COMPLETE THE FOLLOWING »
1 > In the lab automation text, what are scientists at Novo Nordisk Research Centre Oxford being trained to become?
2 > Carry on the lab automation text, picking up right after its final sentence.
(PROVIDED TEXT Opens)
Inventory software is another automation tool used to benefit workflows and improve efficiency in the lab. Gamila says, “The inventory software not only saves time; it saves physical space. When you’re able to categorise your stock and dispose of unneeded or out-of-date products, you’re left with a clearer workspace where more experiments can happen. In terms of time, searching for inventory on the computer rather than asking other technicians creates more streamlined and efficient processes and workflows across the entire team”.

What are the challenges of automation in the lab

Despite the benefits and practical efficiencies automation offers, technologies are often new, meaning that time to implement and understand the caveats of using automated tools can be an initial constraint to efficacy.

Additionally, knowledge gaps and a lack of resources can also exacerbate resources in smaller laboratory teams. This is where employees like Gamila, who are insourced onsite can play an important role. Gamila explains, “While automation projects can directly solve lab challenges, they take time to be implemented. We invested in lab notebook software to log inventory and experiments as we were facing inventory shortages and wanted to find a way to achieve total transparency. However, going through all stock and formatting it on the software means being very precise and careful, making it a time-consuming and challenging task.”

“My work at the moment involves supporting this process, enabling Novo Nordisk Research Centre Oxford to develop the foundation of accurate data they need to support this new, innovative system to improve operations.”

Gamila explains how this project, in the long term, will help to streamline drug development, “Having a clear record of inventory and past experiments will affect the day-to-day of lab operations, helping to streamline work. It will also equip future scientists at the organisation with a timeless resource to understand how past experiments functioned, enabling continuous optimisation and improvement”.

While robotics can play a crucial role in returning time back to scientists in the lab when they break down or experience software issues, they can delay the progress of experiments. Gamila explains how Novo Nordisk Research Centre Oxford is working to overcome this challenge, “Novo Nordisk Research Centre Oxford are actively training scientists in the lab to develop the expertise and knowledge required to become machine ‘Super Users’. This will enable them to intercept issues before engineers arrive, helping to save time and limit the cost of outsourced support”.
(PROVIDED TEXT Closes)
(LISTED ENTRIES Opens)
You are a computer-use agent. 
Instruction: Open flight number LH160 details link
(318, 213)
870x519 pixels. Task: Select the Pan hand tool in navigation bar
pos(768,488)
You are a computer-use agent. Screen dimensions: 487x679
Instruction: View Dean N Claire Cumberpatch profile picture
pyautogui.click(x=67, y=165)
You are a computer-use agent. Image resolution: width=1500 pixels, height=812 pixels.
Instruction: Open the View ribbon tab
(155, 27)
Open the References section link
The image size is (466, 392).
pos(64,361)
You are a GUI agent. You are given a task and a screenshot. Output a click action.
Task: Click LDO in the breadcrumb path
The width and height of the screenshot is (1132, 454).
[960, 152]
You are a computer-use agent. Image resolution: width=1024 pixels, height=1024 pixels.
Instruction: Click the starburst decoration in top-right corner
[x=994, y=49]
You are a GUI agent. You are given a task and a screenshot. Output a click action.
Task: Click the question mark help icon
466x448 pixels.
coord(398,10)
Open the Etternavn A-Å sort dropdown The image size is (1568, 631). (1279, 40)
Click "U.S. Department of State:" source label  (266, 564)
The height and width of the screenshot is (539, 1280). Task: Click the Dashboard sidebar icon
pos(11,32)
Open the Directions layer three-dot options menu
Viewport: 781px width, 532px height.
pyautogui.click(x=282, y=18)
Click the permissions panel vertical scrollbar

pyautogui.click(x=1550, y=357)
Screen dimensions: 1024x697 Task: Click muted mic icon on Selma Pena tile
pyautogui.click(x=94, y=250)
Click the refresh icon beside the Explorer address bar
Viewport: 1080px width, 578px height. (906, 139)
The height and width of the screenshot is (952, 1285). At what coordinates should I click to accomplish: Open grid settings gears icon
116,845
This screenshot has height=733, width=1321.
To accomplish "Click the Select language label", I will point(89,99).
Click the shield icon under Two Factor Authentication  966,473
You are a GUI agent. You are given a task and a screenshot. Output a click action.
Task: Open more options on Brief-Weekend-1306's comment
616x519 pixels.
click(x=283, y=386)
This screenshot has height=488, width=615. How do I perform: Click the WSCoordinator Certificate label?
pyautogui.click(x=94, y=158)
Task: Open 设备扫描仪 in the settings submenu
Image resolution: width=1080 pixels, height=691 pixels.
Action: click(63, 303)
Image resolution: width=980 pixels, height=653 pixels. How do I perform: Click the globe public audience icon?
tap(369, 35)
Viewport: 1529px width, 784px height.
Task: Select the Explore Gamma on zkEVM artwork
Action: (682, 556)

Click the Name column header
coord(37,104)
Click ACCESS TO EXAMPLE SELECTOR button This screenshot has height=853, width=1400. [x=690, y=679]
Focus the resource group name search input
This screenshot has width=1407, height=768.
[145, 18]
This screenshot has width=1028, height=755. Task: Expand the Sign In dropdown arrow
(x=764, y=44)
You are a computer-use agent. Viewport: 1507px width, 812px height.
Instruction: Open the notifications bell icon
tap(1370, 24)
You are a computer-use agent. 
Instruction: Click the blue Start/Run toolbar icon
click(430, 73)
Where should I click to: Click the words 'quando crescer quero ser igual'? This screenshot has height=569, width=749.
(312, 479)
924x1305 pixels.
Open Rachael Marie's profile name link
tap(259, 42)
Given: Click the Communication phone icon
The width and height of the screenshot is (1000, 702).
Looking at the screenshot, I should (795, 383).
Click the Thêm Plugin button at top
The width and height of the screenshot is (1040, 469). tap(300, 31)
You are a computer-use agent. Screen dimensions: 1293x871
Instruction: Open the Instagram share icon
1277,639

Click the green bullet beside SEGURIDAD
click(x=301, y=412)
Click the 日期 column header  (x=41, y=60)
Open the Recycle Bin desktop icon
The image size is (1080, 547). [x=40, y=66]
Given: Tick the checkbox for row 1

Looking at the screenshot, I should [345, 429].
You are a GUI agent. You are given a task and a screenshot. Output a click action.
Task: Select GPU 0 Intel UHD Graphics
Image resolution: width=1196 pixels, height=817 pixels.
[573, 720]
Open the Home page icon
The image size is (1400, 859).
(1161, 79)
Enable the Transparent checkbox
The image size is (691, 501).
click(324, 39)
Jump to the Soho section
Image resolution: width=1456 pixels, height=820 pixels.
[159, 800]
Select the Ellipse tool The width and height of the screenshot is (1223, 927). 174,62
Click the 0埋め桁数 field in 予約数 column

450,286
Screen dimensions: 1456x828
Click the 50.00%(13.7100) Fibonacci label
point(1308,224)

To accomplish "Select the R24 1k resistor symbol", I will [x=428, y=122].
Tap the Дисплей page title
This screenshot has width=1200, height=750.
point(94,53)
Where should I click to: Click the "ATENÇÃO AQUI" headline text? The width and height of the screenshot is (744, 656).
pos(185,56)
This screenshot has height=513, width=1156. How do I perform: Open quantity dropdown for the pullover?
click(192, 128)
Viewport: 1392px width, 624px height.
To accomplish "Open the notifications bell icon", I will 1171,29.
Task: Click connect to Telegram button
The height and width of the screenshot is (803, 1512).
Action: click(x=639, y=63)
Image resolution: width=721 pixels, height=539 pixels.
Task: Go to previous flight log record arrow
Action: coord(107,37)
(LISTED ENTRIES Closes)
TASK RESULTS »
1 > Machine "Super Users."

2 >
Key drivers behind the increase in laboratory automation

Laboratory automation’s growing precedence is a testament to the popularity of the Fourth Revolution’s digitalisation of the wider pharmaceutical industry. 

Gamila says that one of the key drivers behind this popularity is globalisation and the ongoing requirement to be interconnected, “Globalisation is the most critical driver behind automation in the lab. The pharmaceutical industry operates out of a global network, and to stay aligned and on track, data needs to be communicated quickly and securely. Automation in the lab meets a growing requirement for accurate data, fast, while requiring less manpower”.

Competition for market share in the laboratory automation space is another key factor behind the industry’s growing demand. Gamila explains, “Software and robotics organisations targeting the laboratory space are all competing for market share in the same space, meaning that ongoing innovation to stay competitive and relevant is rampant. We had a robot pitched to us recently that was incredible but lacked the sensitivity we needed for certain cell types – this feedback was taken on by the developers who are working on creating a more intuitive machine. This ongoing innovation means that lab automation technology is increasingly important to adopt in order to keep pace with other laboratories, and to benefit from more effective and efficient techniques.”